Knapp 700 Personen hatten am 1. Februar auf dem Stuttgarter Schlossplatz gegen die Pläne der grün-roten Landesregierung protestiert, das Thema sexuelle Vielfalt fester im Schulunterricht zu verankern. Auf dem Schillerplatz fand zeitgleich eine Gegenkundgebung statt. Als die Bildungsplangegner wie vorgesehen in Richtung Staatstheater ziehen wollten, stellten sich ihnen nach Polizeiangaben 50 bis 100 Gegendemonstranten in den Weg. Diese hätten die Gruppe mit Stühlen und Baustellenabsperrungen am Weitergehen gehindert, heißt es. Vereinzelt sei es zu Rangeleien gekommen. Die Polizei griff ein und nahm die Personalien zahlreicher Gegendemonstranten auf.

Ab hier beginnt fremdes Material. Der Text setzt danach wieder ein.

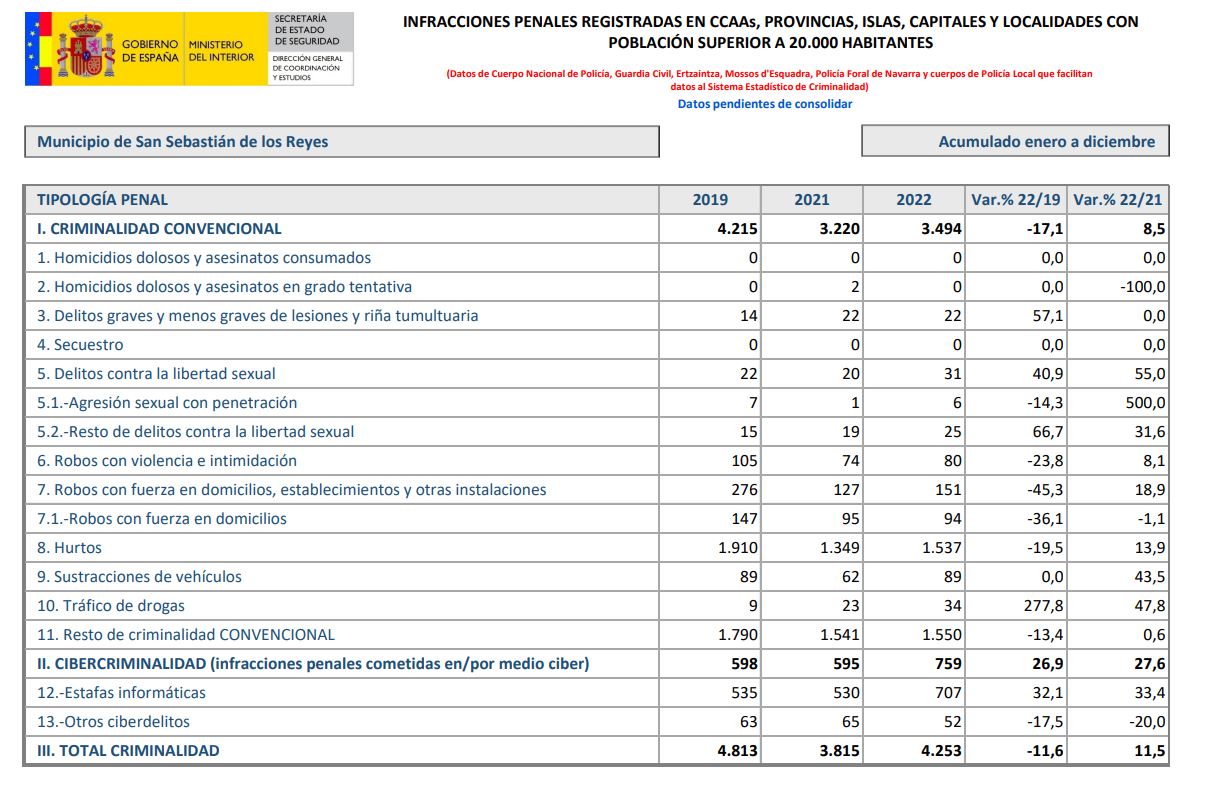Select the 'I. CRIMINALIDAD CONVENCIONAL' row label
The width and height of the screenshot is (1212, 792).
(x=159, y=229)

Die Gegendemonstranten sprechen von „offenem Hass“

Kube sagt, der Strafbefehl habe ihn überrascht, denn er sei bei der Demo nicht nach seinen Personalien gefragt worden. Offenbar habe ihn ein Polizist später auf Fotos oder Videos erkannt, die an dem Tag gemacht worden waren.

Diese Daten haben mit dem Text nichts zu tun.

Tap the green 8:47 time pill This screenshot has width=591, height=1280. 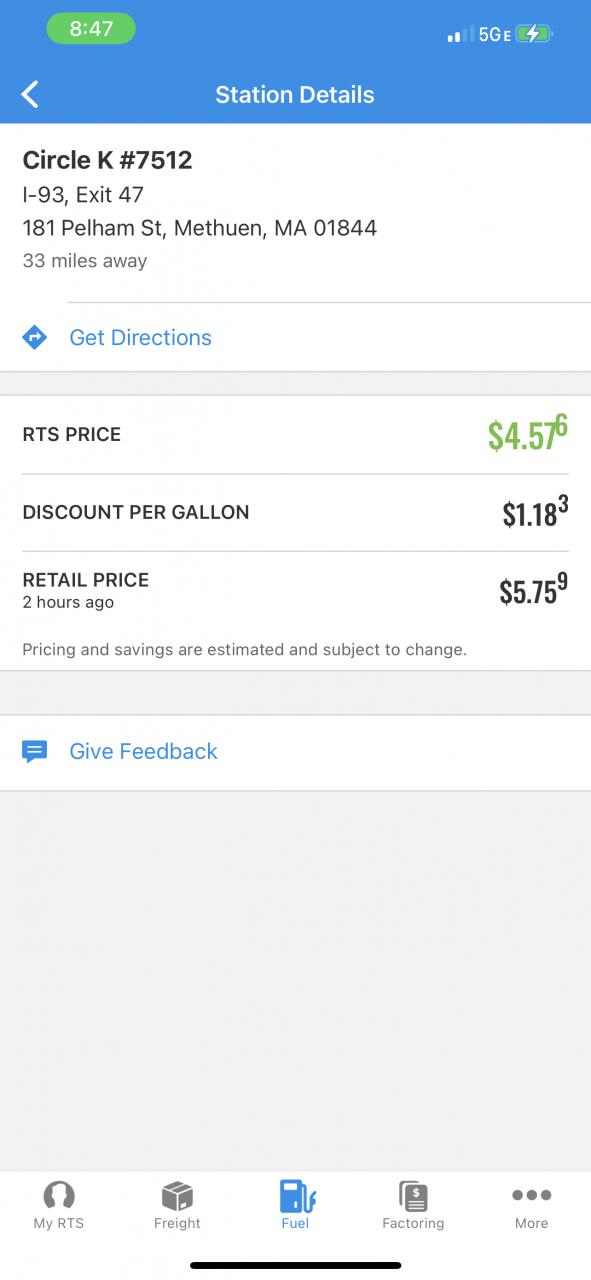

Nach den Vorfällen überschütteten sich beide Seiten mit Vorwürfen. Die Bildungsplangegner fühlten sich in ihrer freien Meinungsäußerung beschnitten. Die Gegendemonstranten wiederum berichteten von üblen schwulenfeindlichen Äußerungen und rassistischen Anfeindungen. „Die Stimmung war aufgeheizt“, sagt Kube. Auf einem Schild seien Homosexuelle mit Pädophilen gleichgesetzt worden. „Das war offener Hass.“

Dennoch sei es, berichtet Kube, bis auf ein paar Schubsereien bei verbalen Aggressionen geblieben. Er selbst habe „dort gestanden und Parolen gerufen, sonst nichts“. So hätten die Bildungsplangegner beispielsweise immer wieder „Schützt unsere Kinder“ skandiert, was die Gegendemonstranten sofort mit dem Ruf „Vor Euch selbst“ konterten. Dass die Justiz nun ausschließlich Gegendemonstranten in den Fokus nehme, sei inakzeptabel. Er werte dies als Versuch, diese von weiteren Protesten abzuhalten.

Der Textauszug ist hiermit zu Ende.